> EXERCISE GOAL: How do the lines below between the ones holding "Task: Open Chrome's three-dot menu" and "This screenshot has width=848, height=1181.", inclusive, read? Give them again exactly, with no other lines.

> THE DATA:
•••••

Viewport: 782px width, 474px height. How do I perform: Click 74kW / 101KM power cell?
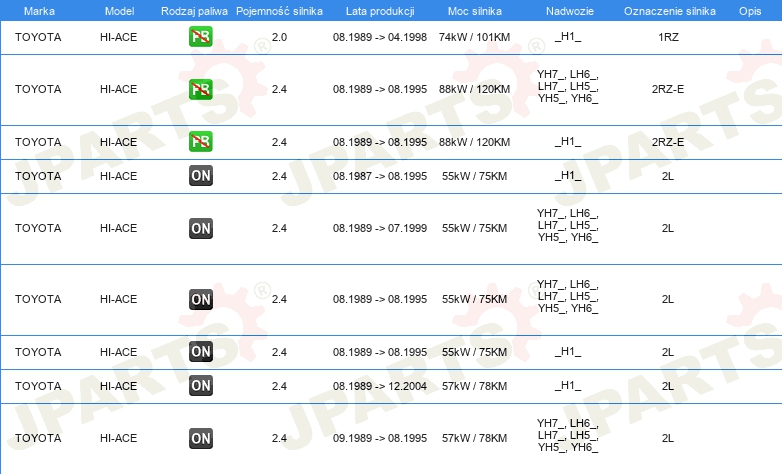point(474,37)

•••••

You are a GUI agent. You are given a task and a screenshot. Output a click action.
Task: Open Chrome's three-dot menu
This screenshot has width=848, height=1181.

•••••

> TASK RESPONSE:
Task: Open Chrome's three-dot menu
This screenshot has width=848, height=1181.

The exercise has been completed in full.